We examine contemporary legislative practice from the perspective of deliberative democrats. From a deliberative perspective that comprehensively considers results and procedures, it is difficult to evaluate the soundness of an institution solely through the outcome measures such as legislative votes or legislative effectiveness that most congressional researchers rely on. Thus, the observed polarization may be an institutional error, but it may also be just an unwelcome part that the other components of the system can offset.
For instance, legislators engage in deliberative policy discussions that, despite varied degrees, are based on mutual respect. Such deliberative practices manifest within and interactively across various legislative organizations, forming a systematic deliberation--what deliberative democrats call for to justify the legitimacy of a democratic institution.
It suggests that the essential function of deliberation in democracy, not necessarily explained only by legislative votes or outcomes, is still being fulfilled. It underscores the need for a more comprehensive assessment of legislative deliberation in the context of Congressional polarization and the legitimacy of Congressional democracy.

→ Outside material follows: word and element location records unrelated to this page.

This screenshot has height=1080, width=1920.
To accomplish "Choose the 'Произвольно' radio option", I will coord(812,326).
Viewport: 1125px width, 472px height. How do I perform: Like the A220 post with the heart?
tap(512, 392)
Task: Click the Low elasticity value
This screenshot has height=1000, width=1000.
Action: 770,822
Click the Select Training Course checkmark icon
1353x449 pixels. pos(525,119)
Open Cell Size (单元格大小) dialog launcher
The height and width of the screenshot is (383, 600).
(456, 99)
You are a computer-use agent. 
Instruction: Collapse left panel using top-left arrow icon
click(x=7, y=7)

We capture legislative deliberation, utilizing the speech records of U.S. legislators to quantify the extent to which each legislator contributes to the formation and diffusion of legislative discourses. Success in finding the vibrancy of Congressional deliberation can provide balanced advantages against the growing concerns about the legitimacy of Congress due to polarization. In doing so, we also seek to fill the gap in current legislative research that largely omits deliberation's theoretical and empirical aspects.